Похождения бравого солдата Швейка - Ярослав Гашек
Шрифт:
Интервал:
Закладка:
Подпоручик Дуб просипел только:
— Чтобы духу вашего не было! Чтобы я вас здесь больше не видел!
— Слушаюсь, господин лейтенант. — И Швейк пошел к другим вагонам. Если бы подпоручик Дуб слышал все, что сказал Швейк, он вышел бы из себя, хотя это было совершенно невинное библейское изречение: «Вмале и узрите мя и паки вмале и не узрите мя».
Подпоручик был настолько глуп, что после ухода Швейка снова обратил внимание солдат на подбитый австрийский аэроплан, на металлическом колесе которого четко было обозначено: «Wiener-Neustadt».442
— Этот русский самолет мы сбили под Львовом, — твердил он.
Эти слова услышал проходивший мимо поручик Лукаш. Он приблизился к толпе и во всеуслышание добавил:
— При этом оба русских летчика сгорели.
И, не говоря ни слова, двинулся дальше, обругав про себя подпоручика Дуба ослом.
Миновав несколько вагонов, Лукаш увидел Швейка и попытался избежать встречи с ним, так как по лицу Швейка было видно, что у него многое накопилось на душе и он горит желанием обо всем доложить своему начальству.
Швейк направлялся прямо к нему.
— Ich melde gehorsam, Kompanieordonanz443 Швейк просит дальнейших распоряжений. Осмелюсь доложить, господин обер-лейтенант, я уже искал вас в штабном вагоне…
— Послушайте, Швейк, — резко и зло обрушился на подчиненного поручик Лукаш. — Знаете, кто вы такой? Вы что, уже забыли, как я вас назвал?

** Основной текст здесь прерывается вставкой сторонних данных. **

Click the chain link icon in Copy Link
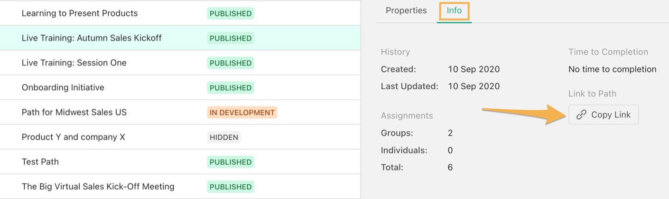pyautogui.click(x=581, y=115)
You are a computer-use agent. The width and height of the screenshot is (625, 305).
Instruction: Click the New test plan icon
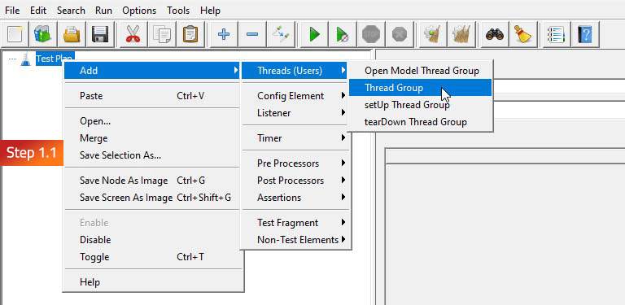[15, 35]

— Осмелюсь доложить, господин обер-лейтенант, этого забыть нельзя. Я не какой-нибудь вольноопределяющийся Железный. Это еще задолго до войны случилось, находились мы в Карлинских казармах. Был тогда у нас полковник то ли Флидлер фон Бумеранг, то ли другой какой «ранг».
Поручик Лукаш невольно усмехнулся этому «ранг», а Швейк рассказывал дальше:
— Осмелюсь доложить, господин обер-лейтенант, наш полковник ростом был вдвое ниже вас, носил баки, как князь Лобковиц, — словом, вылитая обезьяна. Как рассердится, так прыгает выше своего роста. Мы прозвали его «резиновый дедушка». Это произошло как раз перед первым мая. Мы находились в полной боевой готовности. Накануне вечером во дворе он обратился к нам с большой речью и сказал, что завтра мы все останемся в казармах и отлучаться никуда не будем, чтобы в случае надобности по высочайшему приказанию перестрелять всю социалистическую банду. Поэтому тот, кто опоздает и сегодня не вернется в казармы, а воротится только на другой день, есть предатель, ибо пьяный не может попасть в человека да еще, пожалуй, начнет палить в воздух. Ну, вольноопределяющийся Железный пришел в казармы и говорит: «Резиновый дедушка» в самом деле не глупо придумал. Ведь это абсолютно правильно. Если завтра никого не пустят в казармы, так лучше вообще не приходить», — и осмелюсь доложить вам, господин обер-лейтенант, исполнил это, как пить дать!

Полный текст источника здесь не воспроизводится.